↓

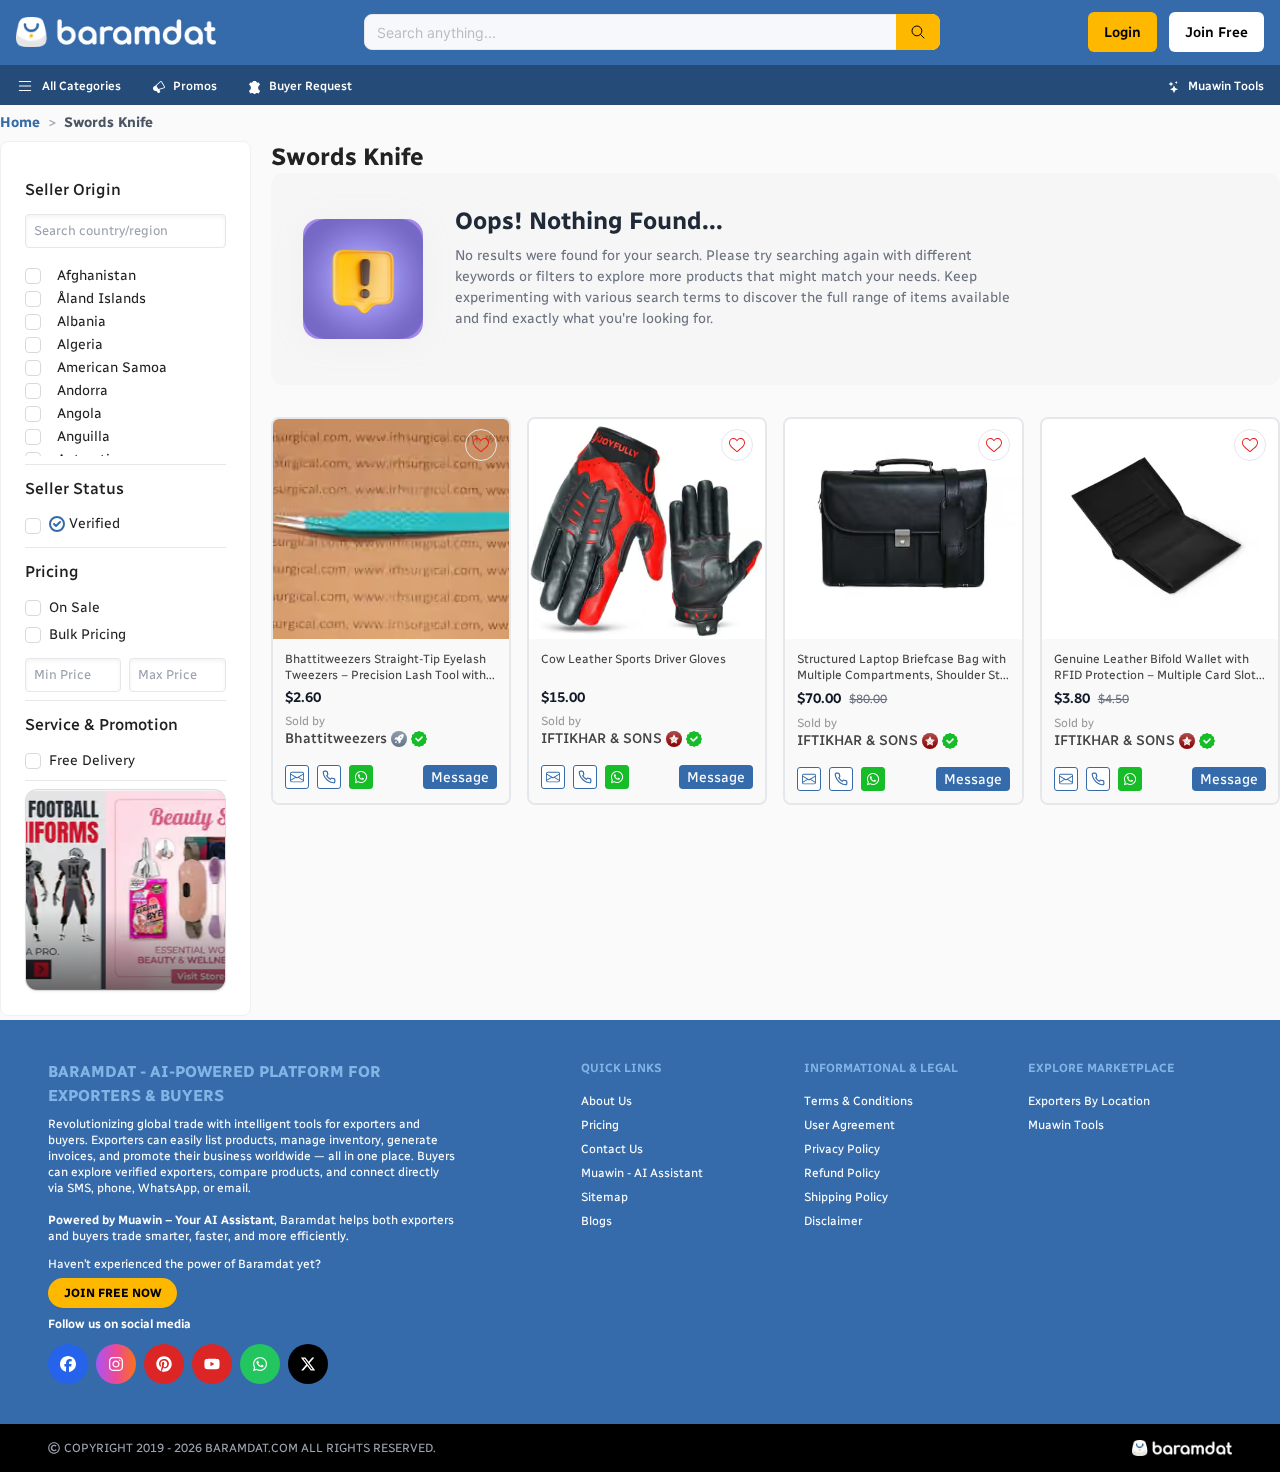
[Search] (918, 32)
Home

↑
↓

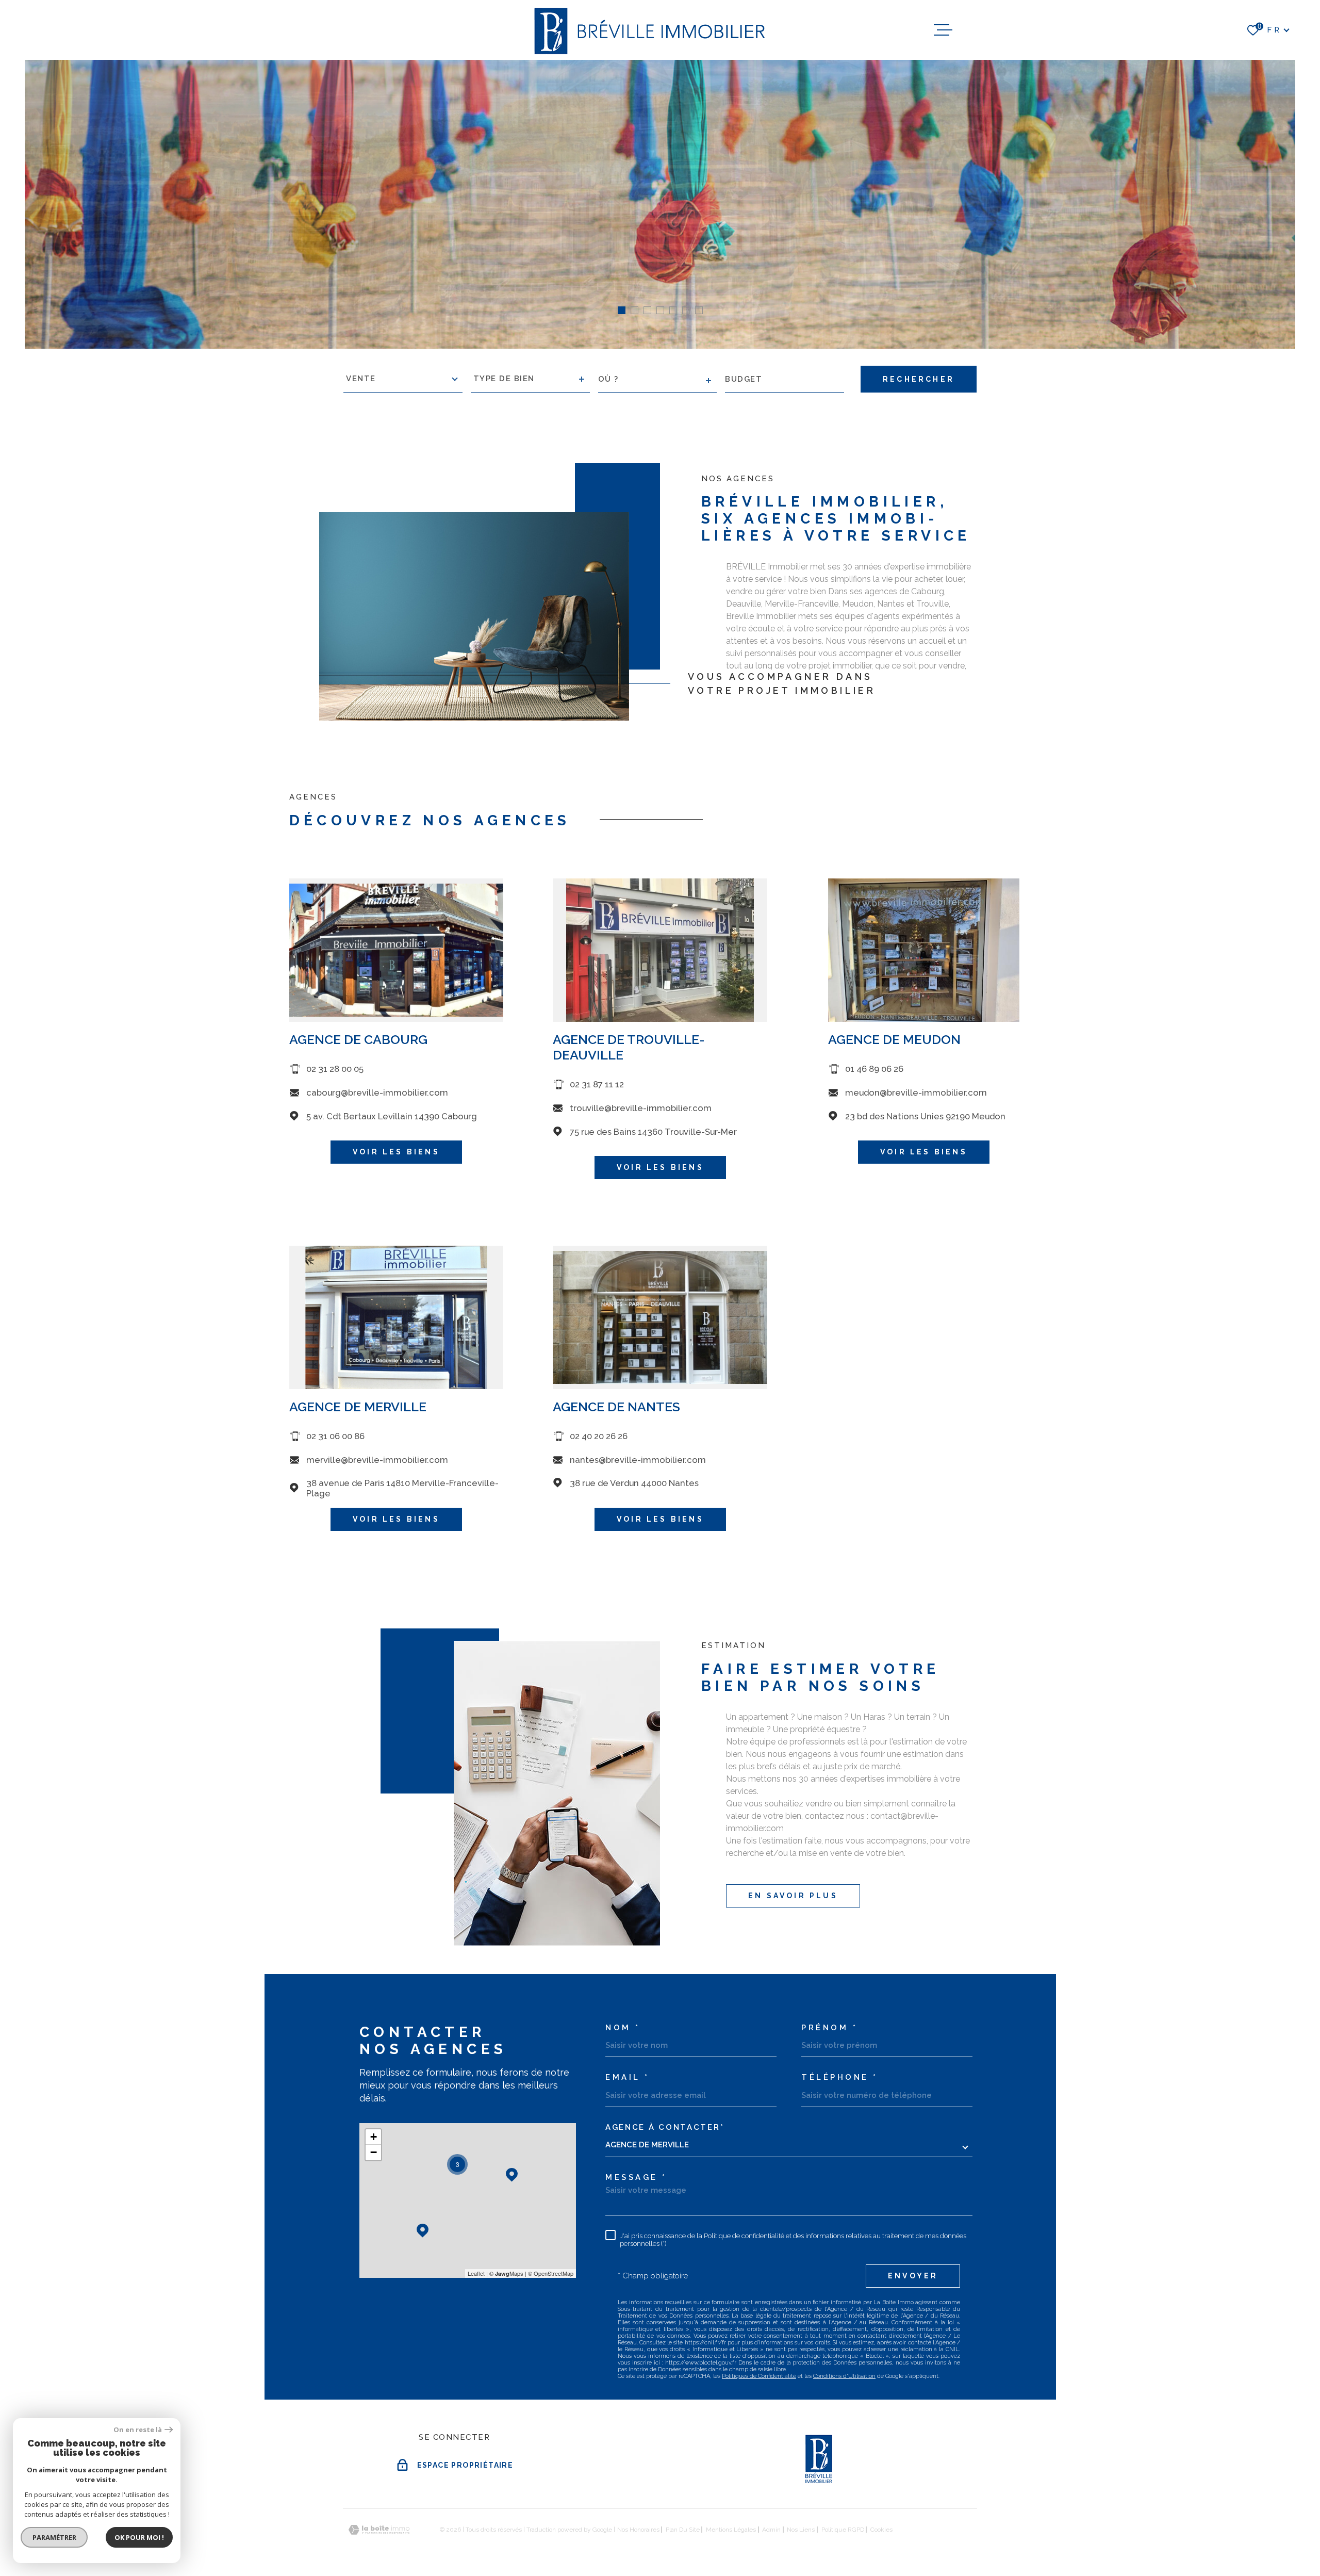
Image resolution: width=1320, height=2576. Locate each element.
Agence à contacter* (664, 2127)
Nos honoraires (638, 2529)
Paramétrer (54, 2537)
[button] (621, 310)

↑

* WHAT YOU NEED TO DO *
Everything from the line containing "Agence à contacter* (664, 2127)" through the line containing "[button] (621, 310)" in the material above should be retyped exactly, both ends included, and nothing more.

* SOLUTION BELOW *
Agence à contacter* (664, 2127)
Nos honoraires (638, 2529)
Paramétrer (54, 2537)
[button] (621, 310)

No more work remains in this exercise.